Mesut Özil ikinci Twitter mesajında ise, futbolunun eleştirilmesine açık olduğunu, ancak bazı Alman gazetelerinin, Alman futbol takımının kupadaki performansını eleştirmek yerine sadece Türk kökeni nedeniyle kendini hedefe koyarak, ırkçı yöntemlere başvurduğunu öne sürdü. Özil, isim vermeden bazı sponsorların da kendisi ile ortaklığı sona erdirdiğini açıkladı. Mesut Özil üçüncü açıklamasını ne zaman yapacağı konusunda bir zaman belirtmedi.
İngiltere’de Arsenal takımında top koşturan 29 yaşındaki futbolcunun açıklaması, Alman basınında "flaş" haber olarak yer bulurken, Cumhurbaşkanı Erdoğan’la fotoğraf konusundaki açıklamasının Alman Futbol Federasyonu’nu ‘ters köşe’ bıraktığı belirtildi.
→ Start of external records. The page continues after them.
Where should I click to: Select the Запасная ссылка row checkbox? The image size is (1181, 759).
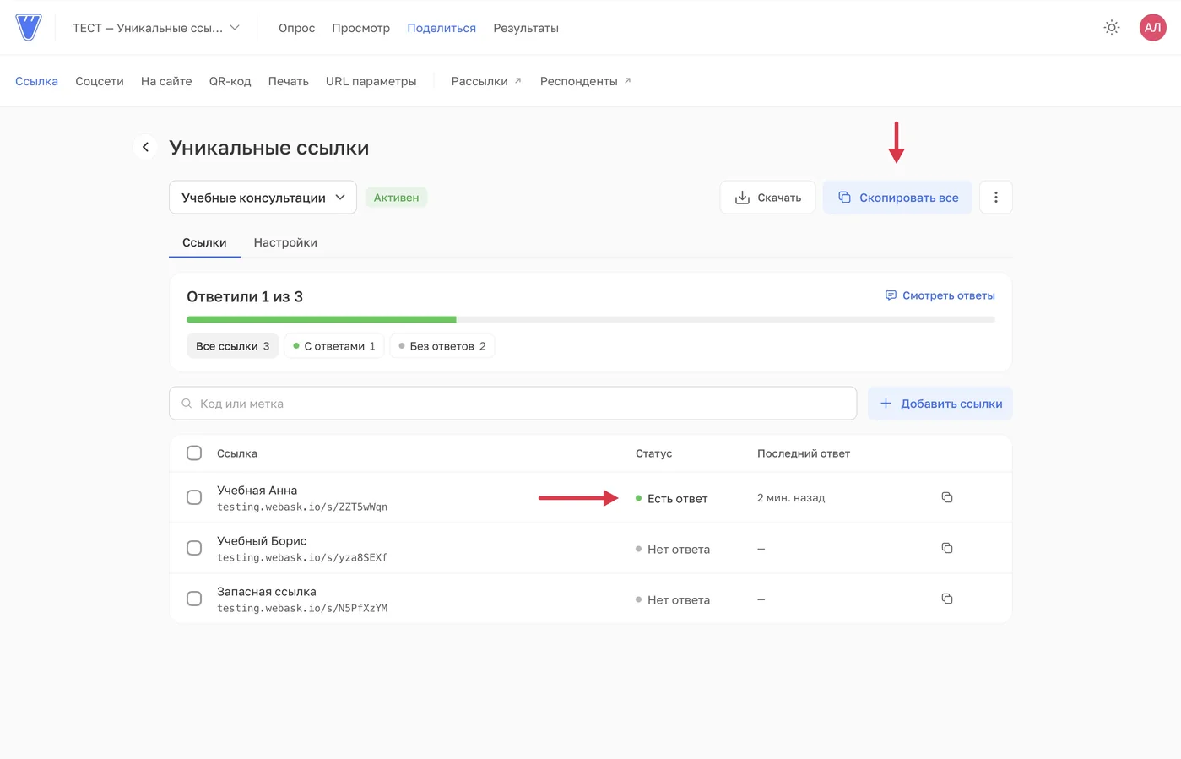pyautogui.click(x=194, y=599)
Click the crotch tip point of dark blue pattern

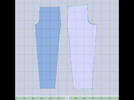pos(35,25)
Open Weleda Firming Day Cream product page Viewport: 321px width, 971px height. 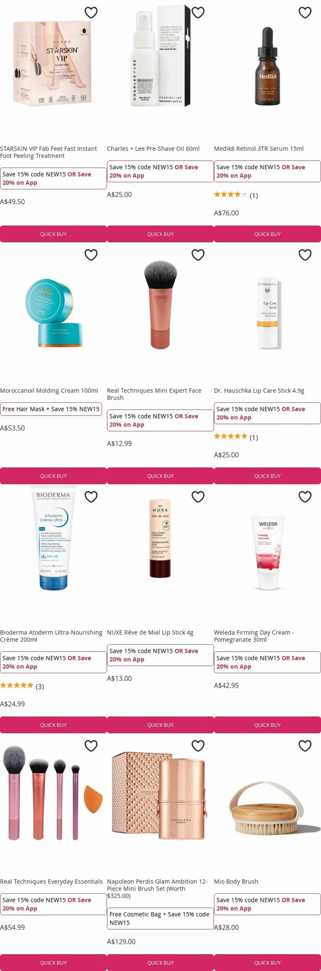pos(254,636)
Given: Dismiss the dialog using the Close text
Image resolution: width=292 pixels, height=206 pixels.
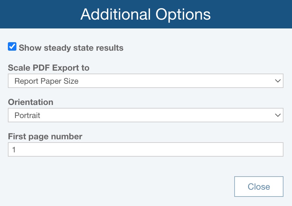Looking at the screenshot, I should (259, 187).
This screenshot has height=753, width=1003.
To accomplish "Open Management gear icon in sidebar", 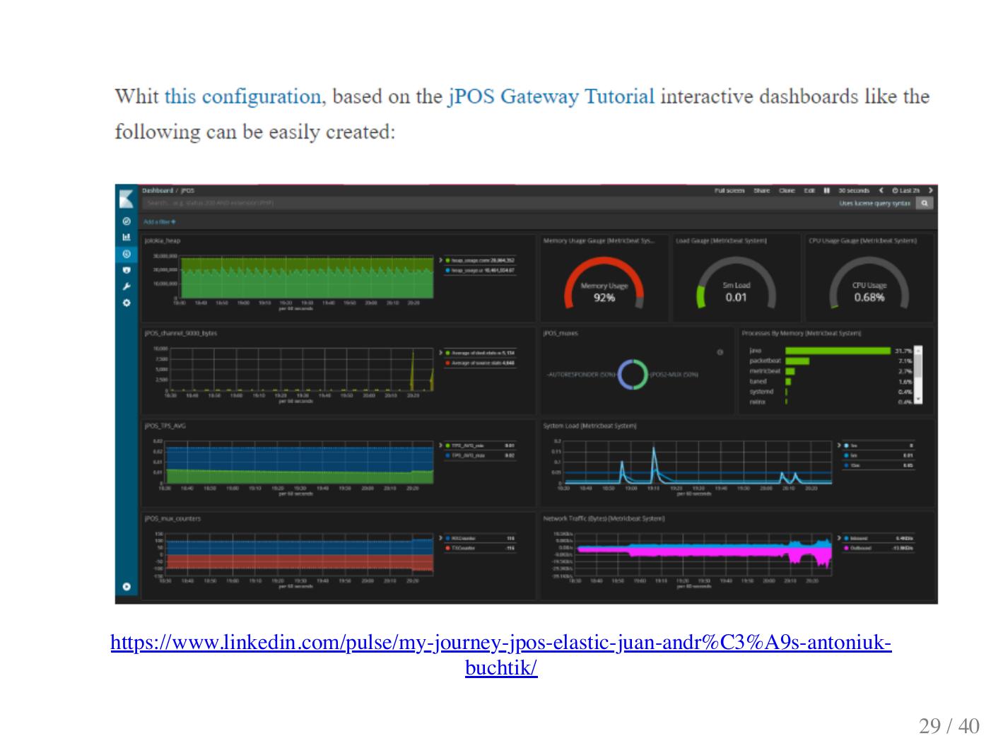I will coord(127,303).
Alman milli takımının menejeri Oliver Bierhoff’tan sonra Futbol Federasyonu Başkanı Reinhard Grindel, geçen hafta Mesut Özil’e ‘Ya özür dile ya takımdan istifa et’ şeklinde bir ultimatom vermişti. Grindel, Mesut Özil ve Alman takımındaki diğer Türk kökenli oyuncu İlkay Gündoğan'ın Cumhurbaşkan Erdoğan'ı Londra'da ziyaret ederek resim çektirmelerini ve forma vermelerini "seçim kampanyası manipülasyonu" olarak nitelemişti.
Geçen günlerde çıkan haberlerde, Alman Milli Takımı’nın formasını 9 yıl terleten ve futbol uzmanları tarafından dünyanın en iyi orta saha oyuncularından biri olarak tanımlanan Mesut Özil’in Alman Milli Takımı'nı bırakmaya hazırlandığı öne sürülmüştü. Yıldız ismin babası Mustafa Özil de yaptığı açıklamada “Oğlumun yerinde olsam milli takımı bırakırdım” demişti. Mesut Özil’in açıklaması sonrasında, Alman Futbol Federasyonu’nun alacağı tavır merakla bekleniyor. Son günlerde yapılan bazı yorumlarda, DFB’nin Özil’e karşı koyduğu ve Alman basının bir bölümü tarafından ‘linç kampanyasına’ dönüştürülen tavrın, ülkede uyum sürecini olumsuz etkileyeceği de dillendiriliyor. Yorumlarda, 2018’i kazanan Fransa’nın milli takımında oynayan göçmen kökenli oyuncuların çok daha farklı bir şekilde değerlendirildiği ve Fransa’nın kupayı kazanmasındaki büyük paylarının sürekli olarak öne çıkartıldığı da belirtiliyor.